## Passage given
* * * * * * *

The same applies to our thinking. It must be there first, if
we would observe it.
The reason why it is impossible to observe thinking in the
actual moment of its occurrence, is the very one which makes
it possible for us to know it more immediately and more
intimately than any other process in the world. Just because
it is our own creation do we know the characteristic features
of its course, the manner in which the process takes place.
What in all other spheres of observation can be found only
indirectly, namely, the relevant context and the relationship
between the individual objects, is, in the case of thinking,
known to us in an absolutely direct way. I do not on the face
of it know why, for my observation, thunder follows lightning;
but I know directly, from the very content of the two
concepts, why my thinking connects the concept of thunder
with the concept of lightning. It does not matter in the least
whether I have the right concepts of lightning and thunder.
The connection between those concepts that I do have is
clear to me, and this through the very concepts themselves.

* * * * * * *

## Record excerpts
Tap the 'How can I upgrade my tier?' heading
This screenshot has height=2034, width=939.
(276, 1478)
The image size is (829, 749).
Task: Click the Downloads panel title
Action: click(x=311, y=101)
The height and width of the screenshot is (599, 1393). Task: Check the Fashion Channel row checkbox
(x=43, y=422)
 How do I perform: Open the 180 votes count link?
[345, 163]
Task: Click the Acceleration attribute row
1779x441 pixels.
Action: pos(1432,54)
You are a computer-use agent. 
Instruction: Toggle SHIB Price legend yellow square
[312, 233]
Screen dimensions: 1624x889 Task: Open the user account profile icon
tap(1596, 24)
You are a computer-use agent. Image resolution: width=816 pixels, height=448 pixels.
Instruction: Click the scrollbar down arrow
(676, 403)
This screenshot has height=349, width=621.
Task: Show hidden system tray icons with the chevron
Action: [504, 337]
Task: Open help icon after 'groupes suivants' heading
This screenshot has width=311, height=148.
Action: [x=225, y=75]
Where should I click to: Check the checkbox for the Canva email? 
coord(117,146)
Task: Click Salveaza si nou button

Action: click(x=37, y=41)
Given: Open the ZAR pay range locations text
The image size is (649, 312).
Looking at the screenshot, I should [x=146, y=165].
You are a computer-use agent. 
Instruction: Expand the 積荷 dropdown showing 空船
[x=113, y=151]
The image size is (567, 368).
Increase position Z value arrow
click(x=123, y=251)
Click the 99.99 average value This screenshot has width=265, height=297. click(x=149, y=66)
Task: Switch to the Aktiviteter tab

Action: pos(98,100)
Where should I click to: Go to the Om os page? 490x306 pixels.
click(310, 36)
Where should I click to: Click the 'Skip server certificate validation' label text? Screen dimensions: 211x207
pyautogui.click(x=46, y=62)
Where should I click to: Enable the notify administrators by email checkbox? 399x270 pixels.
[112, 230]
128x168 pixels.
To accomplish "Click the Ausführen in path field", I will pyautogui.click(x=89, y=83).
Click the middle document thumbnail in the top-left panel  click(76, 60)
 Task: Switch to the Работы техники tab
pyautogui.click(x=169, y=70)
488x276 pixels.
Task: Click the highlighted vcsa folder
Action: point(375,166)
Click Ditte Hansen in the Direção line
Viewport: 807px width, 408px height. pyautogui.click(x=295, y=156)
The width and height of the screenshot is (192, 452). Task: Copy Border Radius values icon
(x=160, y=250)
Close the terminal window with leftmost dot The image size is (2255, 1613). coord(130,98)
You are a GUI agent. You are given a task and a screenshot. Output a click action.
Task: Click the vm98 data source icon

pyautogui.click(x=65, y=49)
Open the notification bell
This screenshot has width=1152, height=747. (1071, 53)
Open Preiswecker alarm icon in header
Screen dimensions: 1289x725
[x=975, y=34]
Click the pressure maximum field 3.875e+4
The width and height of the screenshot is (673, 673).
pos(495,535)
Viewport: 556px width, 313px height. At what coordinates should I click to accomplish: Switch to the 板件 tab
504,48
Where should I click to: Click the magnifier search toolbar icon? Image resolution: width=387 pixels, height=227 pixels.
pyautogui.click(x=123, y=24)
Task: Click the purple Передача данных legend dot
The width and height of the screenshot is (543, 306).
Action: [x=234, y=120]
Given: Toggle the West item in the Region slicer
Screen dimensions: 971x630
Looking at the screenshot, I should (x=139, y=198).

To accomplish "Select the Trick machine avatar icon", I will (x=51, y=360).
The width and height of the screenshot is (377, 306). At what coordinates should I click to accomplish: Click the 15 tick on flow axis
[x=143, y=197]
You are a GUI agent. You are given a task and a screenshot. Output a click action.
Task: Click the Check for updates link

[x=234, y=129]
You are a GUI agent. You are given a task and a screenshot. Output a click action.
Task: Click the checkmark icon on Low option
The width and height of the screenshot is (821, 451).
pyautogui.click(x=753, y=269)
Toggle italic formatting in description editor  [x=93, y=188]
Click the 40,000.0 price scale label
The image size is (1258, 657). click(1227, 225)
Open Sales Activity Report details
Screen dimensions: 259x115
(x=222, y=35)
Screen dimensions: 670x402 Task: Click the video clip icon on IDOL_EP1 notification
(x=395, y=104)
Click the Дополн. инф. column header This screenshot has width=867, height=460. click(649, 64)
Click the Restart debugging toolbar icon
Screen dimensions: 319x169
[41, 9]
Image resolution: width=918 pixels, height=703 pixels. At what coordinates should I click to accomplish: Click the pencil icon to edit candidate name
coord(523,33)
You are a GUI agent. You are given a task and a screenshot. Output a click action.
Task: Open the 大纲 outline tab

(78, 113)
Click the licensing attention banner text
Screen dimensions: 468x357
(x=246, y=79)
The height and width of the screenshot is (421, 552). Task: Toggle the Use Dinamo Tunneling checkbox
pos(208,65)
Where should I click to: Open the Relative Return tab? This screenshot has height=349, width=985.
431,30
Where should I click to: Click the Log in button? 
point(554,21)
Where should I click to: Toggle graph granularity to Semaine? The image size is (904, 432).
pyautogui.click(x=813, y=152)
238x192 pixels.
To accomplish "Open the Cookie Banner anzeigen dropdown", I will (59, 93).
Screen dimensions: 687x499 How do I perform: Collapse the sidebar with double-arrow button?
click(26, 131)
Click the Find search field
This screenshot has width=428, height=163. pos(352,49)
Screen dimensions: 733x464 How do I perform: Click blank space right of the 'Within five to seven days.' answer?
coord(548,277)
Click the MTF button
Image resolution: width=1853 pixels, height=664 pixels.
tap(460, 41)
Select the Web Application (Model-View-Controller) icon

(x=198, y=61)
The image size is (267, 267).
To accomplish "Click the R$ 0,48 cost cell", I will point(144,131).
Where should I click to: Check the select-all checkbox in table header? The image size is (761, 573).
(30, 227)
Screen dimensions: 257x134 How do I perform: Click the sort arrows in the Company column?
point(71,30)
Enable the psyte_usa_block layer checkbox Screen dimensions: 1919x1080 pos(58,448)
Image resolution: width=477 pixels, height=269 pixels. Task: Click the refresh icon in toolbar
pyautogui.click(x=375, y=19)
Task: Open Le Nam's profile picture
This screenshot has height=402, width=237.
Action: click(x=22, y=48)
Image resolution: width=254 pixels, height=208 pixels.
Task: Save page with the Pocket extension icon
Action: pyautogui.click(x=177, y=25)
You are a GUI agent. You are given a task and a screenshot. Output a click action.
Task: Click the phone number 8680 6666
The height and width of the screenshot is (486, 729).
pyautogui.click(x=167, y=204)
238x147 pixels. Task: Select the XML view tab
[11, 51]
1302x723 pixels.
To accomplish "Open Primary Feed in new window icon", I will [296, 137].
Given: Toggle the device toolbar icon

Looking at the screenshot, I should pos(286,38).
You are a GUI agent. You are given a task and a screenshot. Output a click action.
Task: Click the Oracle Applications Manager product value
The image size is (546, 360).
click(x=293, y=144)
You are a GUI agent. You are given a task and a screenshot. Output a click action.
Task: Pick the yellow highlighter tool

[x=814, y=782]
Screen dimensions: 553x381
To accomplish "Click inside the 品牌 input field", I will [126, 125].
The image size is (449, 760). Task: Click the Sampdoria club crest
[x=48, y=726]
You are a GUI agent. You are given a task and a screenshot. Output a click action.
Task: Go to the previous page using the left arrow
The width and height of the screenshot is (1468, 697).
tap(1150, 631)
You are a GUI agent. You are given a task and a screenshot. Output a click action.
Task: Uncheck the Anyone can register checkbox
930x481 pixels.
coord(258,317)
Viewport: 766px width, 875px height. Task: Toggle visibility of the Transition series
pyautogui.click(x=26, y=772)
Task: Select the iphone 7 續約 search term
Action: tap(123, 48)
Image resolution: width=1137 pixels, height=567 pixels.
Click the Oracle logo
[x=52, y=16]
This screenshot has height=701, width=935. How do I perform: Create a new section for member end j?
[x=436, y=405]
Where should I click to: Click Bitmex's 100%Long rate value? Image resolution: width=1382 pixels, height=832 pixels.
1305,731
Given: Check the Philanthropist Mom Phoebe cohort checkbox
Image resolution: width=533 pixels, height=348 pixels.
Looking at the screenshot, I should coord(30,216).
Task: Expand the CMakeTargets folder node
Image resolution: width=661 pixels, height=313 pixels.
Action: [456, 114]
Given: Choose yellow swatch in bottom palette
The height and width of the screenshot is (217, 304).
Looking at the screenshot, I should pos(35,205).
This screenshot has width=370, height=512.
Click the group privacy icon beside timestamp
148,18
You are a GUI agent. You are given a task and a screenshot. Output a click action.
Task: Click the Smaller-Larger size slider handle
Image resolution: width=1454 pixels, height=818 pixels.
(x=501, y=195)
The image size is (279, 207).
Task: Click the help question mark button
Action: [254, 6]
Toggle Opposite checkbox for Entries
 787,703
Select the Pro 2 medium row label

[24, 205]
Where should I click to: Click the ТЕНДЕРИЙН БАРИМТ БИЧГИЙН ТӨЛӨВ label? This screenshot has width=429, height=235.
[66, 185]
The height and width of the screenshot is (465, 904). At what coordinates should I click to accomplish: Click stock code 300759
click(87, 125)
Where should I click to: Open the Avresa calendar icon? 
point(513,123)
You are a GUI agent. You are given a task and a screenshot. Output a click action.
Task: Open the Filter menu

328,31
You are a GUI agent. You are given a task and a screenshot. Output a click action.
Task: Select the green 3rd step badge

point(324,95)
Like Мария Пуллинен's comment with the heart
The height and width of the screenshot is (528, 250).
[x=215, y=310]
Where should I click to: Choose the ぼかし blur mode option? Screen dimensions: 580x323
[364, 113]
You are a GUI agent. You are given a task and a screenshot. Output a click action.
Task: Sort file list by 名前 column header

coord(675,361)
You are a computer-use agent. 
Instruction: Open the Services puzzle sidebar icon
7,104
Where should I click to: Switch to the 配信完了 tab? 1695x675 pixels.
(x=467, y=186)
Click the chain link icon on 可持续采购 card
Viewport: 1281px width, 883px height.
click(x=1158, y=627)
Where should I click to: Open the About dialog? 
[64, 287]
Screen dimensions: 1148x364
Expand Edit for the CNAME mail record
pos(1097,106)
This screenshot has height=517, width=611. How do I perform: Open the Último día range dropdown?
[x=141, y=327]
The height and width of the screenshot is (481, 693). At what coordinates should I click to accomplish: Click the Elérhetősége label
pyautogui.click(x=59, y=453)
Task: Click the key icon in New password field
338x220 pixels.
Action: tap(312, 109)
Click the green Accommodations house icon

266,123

* * * * * * *

## What is being asked
Repeat the passage on observing thinking verbatim, from "What in all" up to and including "lightning and thunder.".

## Problem solution
What in all other spheres of observation can be found only
indirectly, namely, the relevant context and the relationship
between the individual objects, is, in the case of thinking,
known to us in an absolutely direct way. I do not on the face
of it know why, for my observation, thunder follows lightning;
but I know directly, from the very content of the two
concepts, why my thinking connects the concept of thunder
with the concept of lightning. It does not matter in the least
whether I have the right concepts of lightning and thunder.